3. Architecture encodes a prior. The NTK perspective means your choice of architecture isn’t just about expressivity — it defines what kinds of functions are “natural” to your model. Convolutional architectures impose translation equivariance; Transformers impose a permutation-equivariant attention prior. Choose architecture to match your problem’s symmetries.
4. Batch size interacts with generalization. Large-batch training tends to find sharper minima (Keskar et al., 2017). If you’re scaling batch size for throughput, compensate with learning rate warmup and potentially explicit sharpness penalties.
5. The loss landscape matters more than the loss value. A model at training loss = 0.001 in a sharp basin may generalize worse than one at 0.01 in a flat basin. Tools like SAM (Sharpness-Aware Minimization) explicitly optimize for this.

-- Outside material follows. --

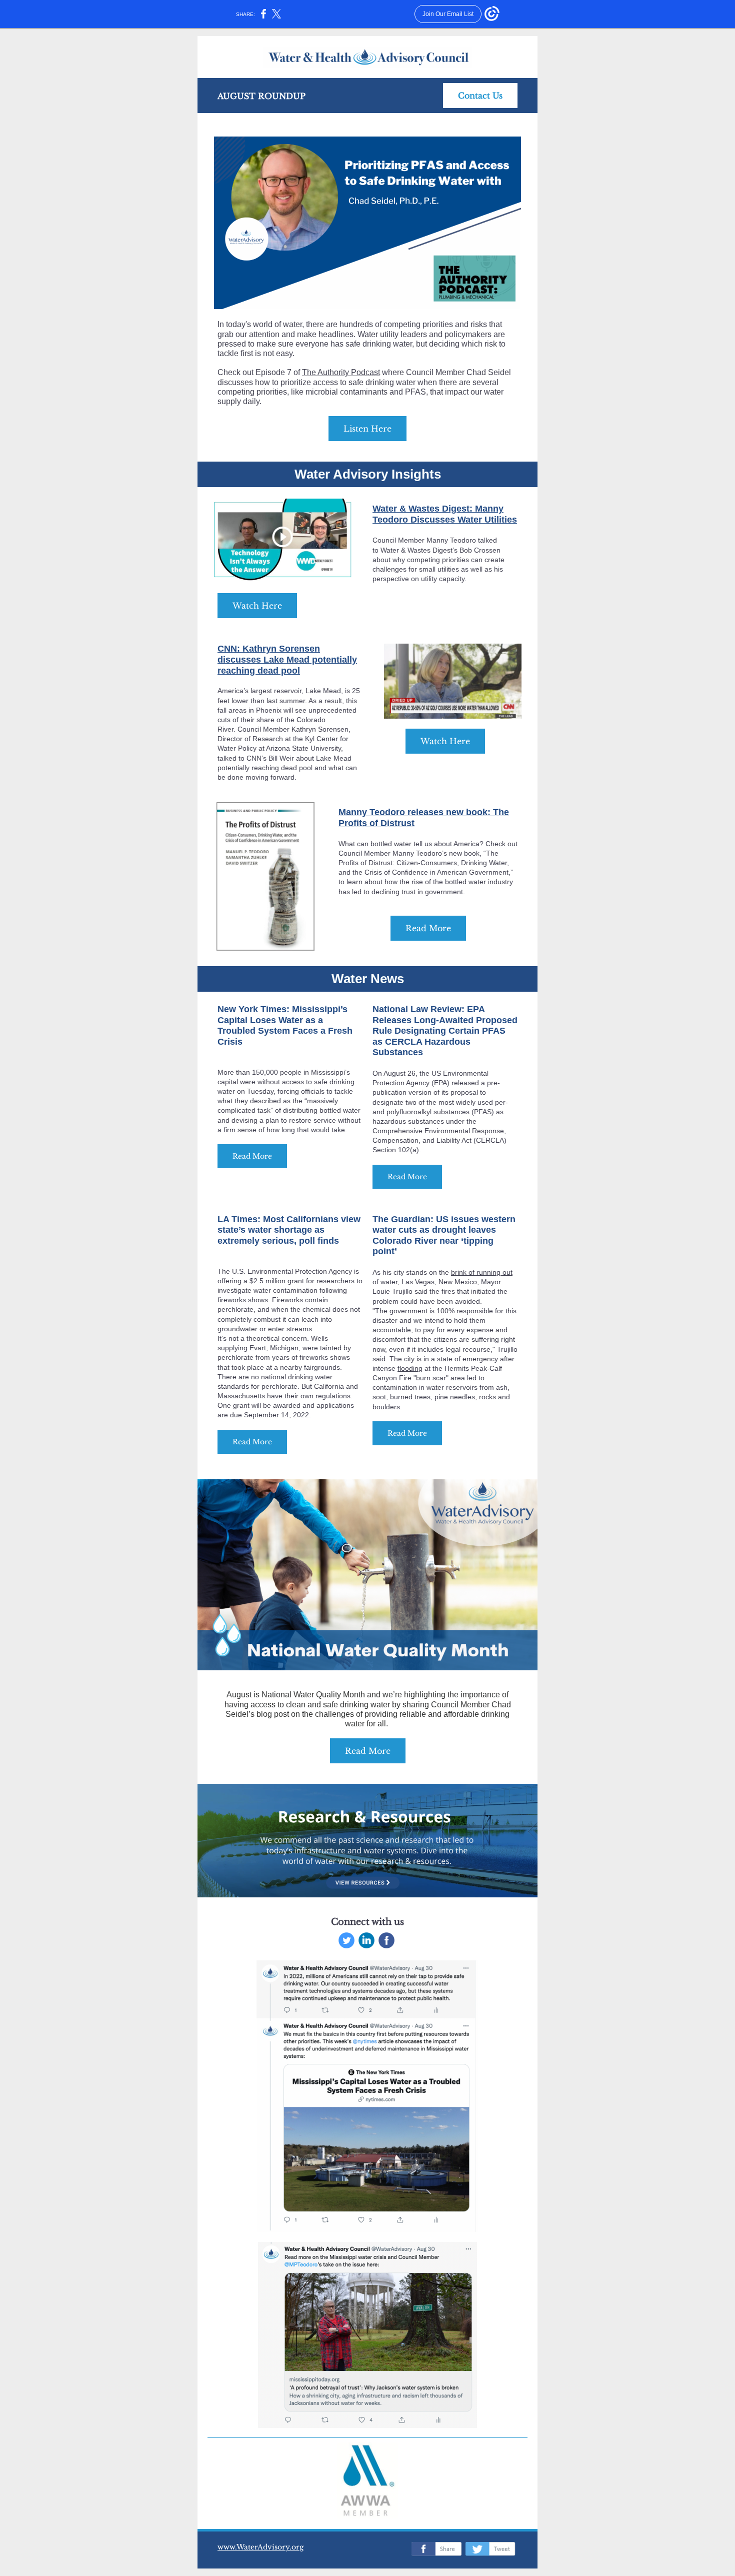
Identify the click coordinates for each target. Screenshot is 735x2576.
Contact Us (480, 96)
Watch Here (257, 606)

Where the Field Is Heading
The theoretical frontier is moving fast. Some active directions worth watching:
- Mechanistic interpretability: Rather than studying generalization at the macro level, researchers are reverse-engineering the specific algorithms neural networks implement internally — induction heads in Transformers, modular arithmetic circuits in MLP layers, etc.
- Grokking: Shah et al. and others have documented cases where networks first memorize training data and then, after further training, “grok” the underlying structure — suddenly generalizing from near-zero to near-perfect test accuracy. This suggests generalization happens through phase transitions, not gradual improvement.
- Information-theoretic bounds: PAC-Bayes theory, tightened with data-dependent priors, is currently producing the tightest non-vacuous generalization bounds for practical deep networks — a significant improvement over classical VC-based bounds.
Conclusion
The question “why do neural networks generalize?” remains one of the deepest open problems in machine learning. But the last five years have delivered genuine progress: we understand that gradient descent implicitly regularizes, that overparameterization can be beneficial in high dimensions, that the geometry of the loss landscape matters as much as its value, and that network architecture encodes strong inductive priors.
Classical statistical learning theory gave us the right questions. Modern deep learning theory is slowly, rigorously providing the answers — and those answers are turning out to be far more interesting than anyone expected.
Further reading: Belkin et al., “Reconciling Modern Machine Learning Practice and the Classical Bias-Variance Tradeoff” (PNAS 2019); Jacot et al., “Neural Tangent Kernel” (NeurIPS 2018); Bartlett et al., “Benign Overfitting in Linear Regression” (PNAS 2020); Cohen et al., “Gradient Descent on Neural Networks Typically Occurs at the Edge of Stability” (ICLR 2022).